PMApp helps health professionals to achieve optimal diagnosis and treatment, reducing waiting times

PMApp helps health professionals to achieve optimal diagnosis and treatment, reducing waiting times

The Health and Wellbeing Area of ITACA Institute (ITACA-SABIEN) at Universitat Politècnica de València (UPV) has developed a computer tool aimed at health professionals that contributes to offering better care in hospitals. Currently, thanks to the collaboration with the General Hospital of Valencia, it is being used in the emergency department of this hospital, with the aim of facilitating the work of professionals throughout the process, helping to reduce waiting times and saturation of the service, as well as to achieve an optimal diagnosis and treatment.

Called PMApp, this software uses innovative Interactive Process Mining techniques to analyze the entire patient care process. Unlike other general tools based on process mining, PMApp offers a selection of techniques designed for clinical environments, which facilitate the interpretation by staff of the results it offers once all the information has been processed.

“Unlike traditional Performance Indicators (KPIs), PMApp allows us to see interactions within the process that would not otherwise be possible. For example, it allows you to find out how many patients return to the hospital from home, the time elapsed until they returned, how many times they have returned, the triage level to which they were assigned each time, the time spent in care and the number of tests they performed. This is the type of information that can be extracted from PMApp and that helps clinical professionals to be aware of the real operation of their service, helping them to make the best decisions at all times”, points out Carlos Fernández Llatas, researcher of ITACA-SABIEN of the UPV.

Interactive analysis

Due to the high variability in clinical practice, PMApp was designed to adapt to each hospital in an interactive way, which promotes collaboration between the health professional and the intelligent system, granting high flexibility when incorporating data or other necessary resources for the analysis, incorporating the knowledge and experience of the professional and allowing its adaptation to the needs of each center or service. This allows a more exhaustive analysis and study, for example, the process of the emergency service, the evolution of patients in each of the stages (arrival at the hospital, triage, waiting room, care, diagnosis); focus on a specific type of pathology (for example, heart disease) or specific service (trauma patients); include pharmacy tests; or extend the analysis with administrative data to assess the costs associated with care or even information on other services such as outpatient consultations.

“Our tool is based on an iterative methodology, which involves clinical professionals in the middle of the understanding process and who are accompanied by experts in process mining. Instead of using classic Artificial Intelligence techniques that in many cases do not allow to investigate the conclusions obtained, PMApp shows the information in a much easier way to interpret, since the processes discovered by PMApp are inherently explorable and explainable, even reaching the level as a patient”, says Carlos Fernández Llatas. In addition, it allows communication and coordination between all the actors involved in health provision, which ultimately results in better management and better care for the patient.

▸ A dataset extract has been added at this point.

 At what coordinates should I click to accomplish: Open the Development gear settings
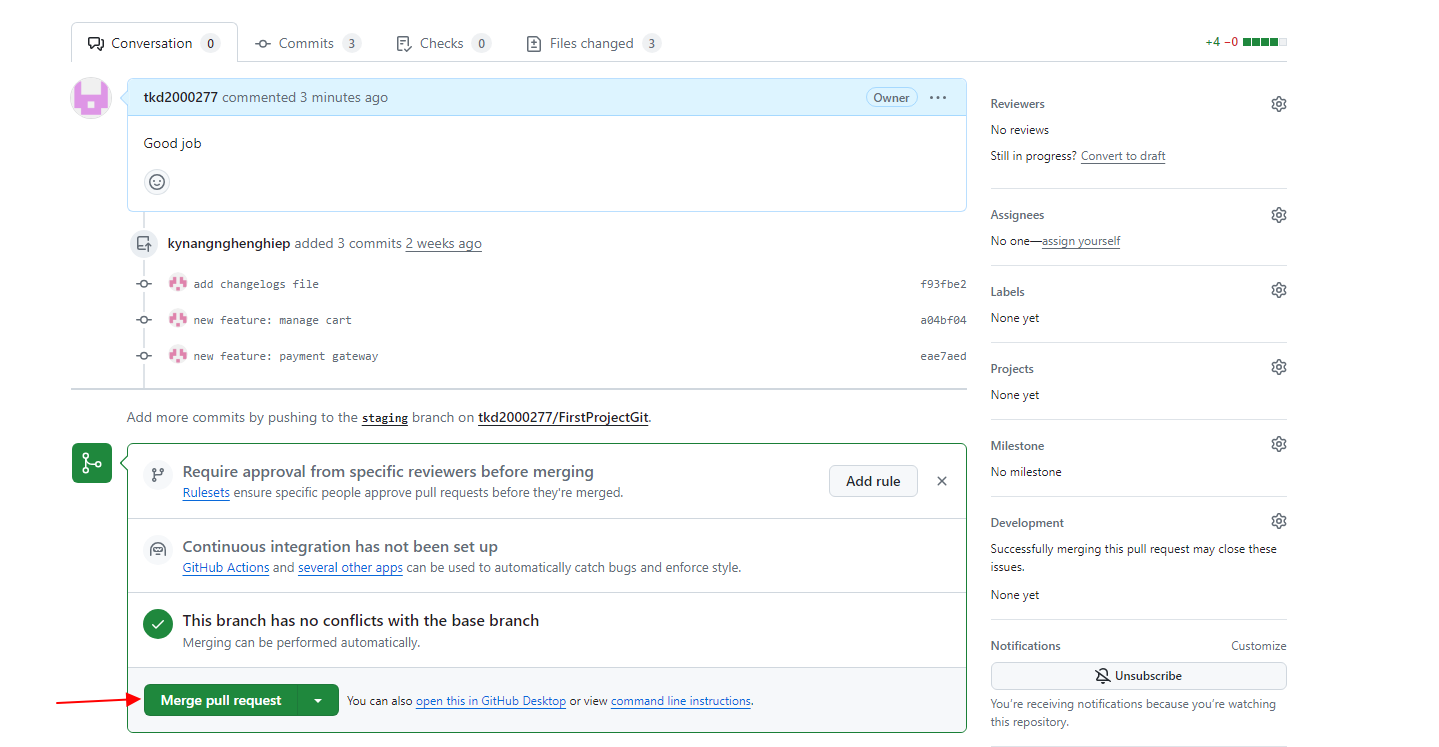1278,521
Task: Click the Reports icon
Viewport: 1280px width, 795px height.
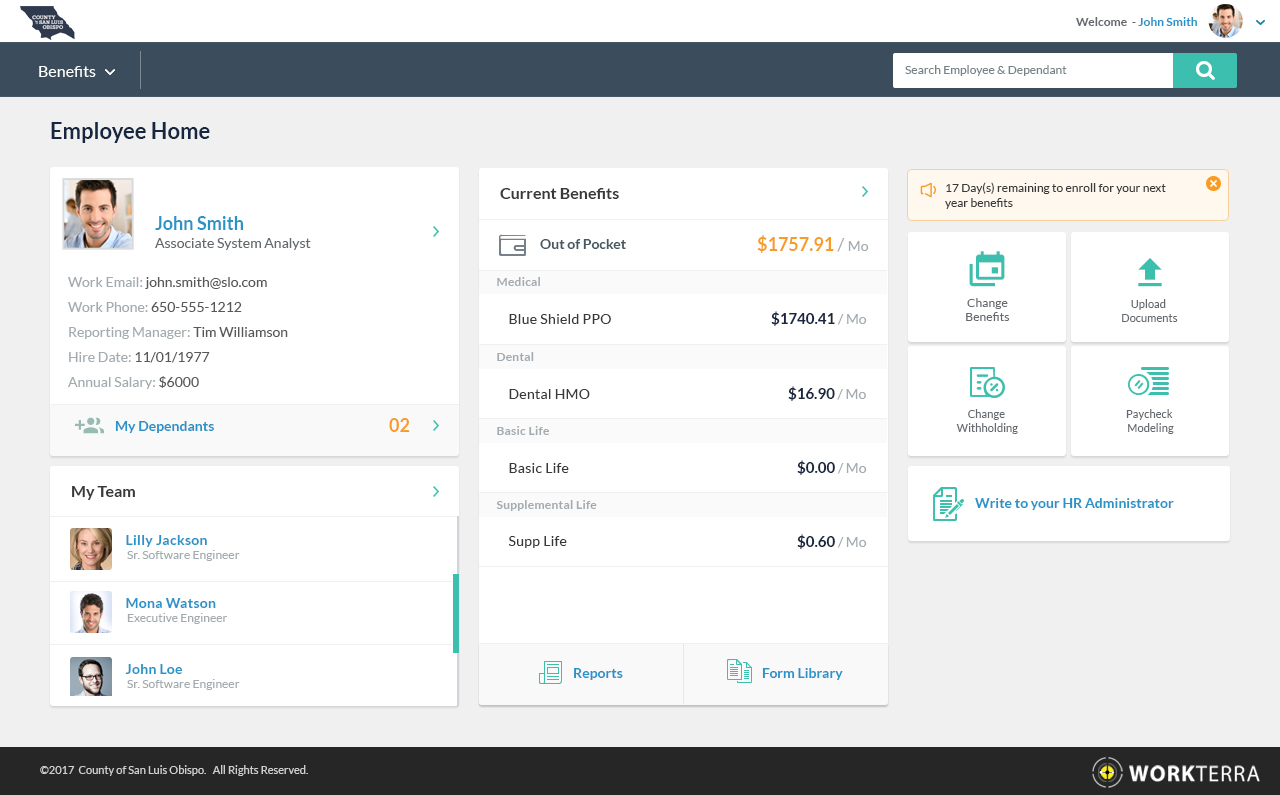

“It is a disruptive tool, which opens the door to a change of thinking when analyzing hospital data and allows us to define the digital footprint of how each hospital works, to improve its efficiency”, highlights Gema Ibáñez Sánchez, also a researcher from the SABIEN group of the ITACA Institute of the Universitat Politècnica de València.

Use of PMApp in the General Hospital of Valencia

The system has been used in the General Hospital of Valencia since 2018. Some conclusions have been drawn from its application, such as that 80% of visits to the Emergency Department are related to episodes of pain; or that patients between the ages of 50 and 65 and 71 and 90 who suffer from abdominal pain, general malaise or difficulty breathing, are admitted 50% more than the rest, with an average stay of more than 4 hours.

María Ángeles Celda, a nurse at the General Hospital of Valencia, explains that the work has had the collaboration of the staff of the Emergency Service and its managers, as well as the hospital’s IT service. “Process mining allows us to visualize the processes working with a multitude of data. The most interesting thing is that the clinician can design interest groups and different processes to access finer management, linked to the characteristics of each service”, Celda highlights.

On her part, Gema Ibáñez adds that it has also been seen that the triage care time increases logically the greater the number of patients, however, the time dedicated to triage decreases. “This seems to indicate that patient pressure to triage could lead to incomplete triage. As for the probability of return or readmission, it is not higher on the days of more care pressure, which could be explained because the increase occurs especially in levels of care 3 and 4, being the lightest levels “.

Four years of work

This collaboration began in 2018 with the award of the “López Trigo Award”. In this first stage, data was validated and the PMApp tool was developed in order to provide better information displays and mechanisms to validate it. And it was last year when the team from the UPV and the General Hospital began to use it to study the emergency service, building indicators, advanced process views, making a qualitative leap in the information available to manage.

The team from the UPV and Hospital General de València was awarded last November for the development and application of this software with the ENNOVA Health award, organized by Diario Médico and Correo Farmacéutico -the national editorial unit with the most readers in the clinical field.

“We are currently working on the design of an advanced dashboard for emergencies and we continue to investigate data validation, standardization and validation of clinical pathways with the application”, concludes Carlos Fernández Llatas.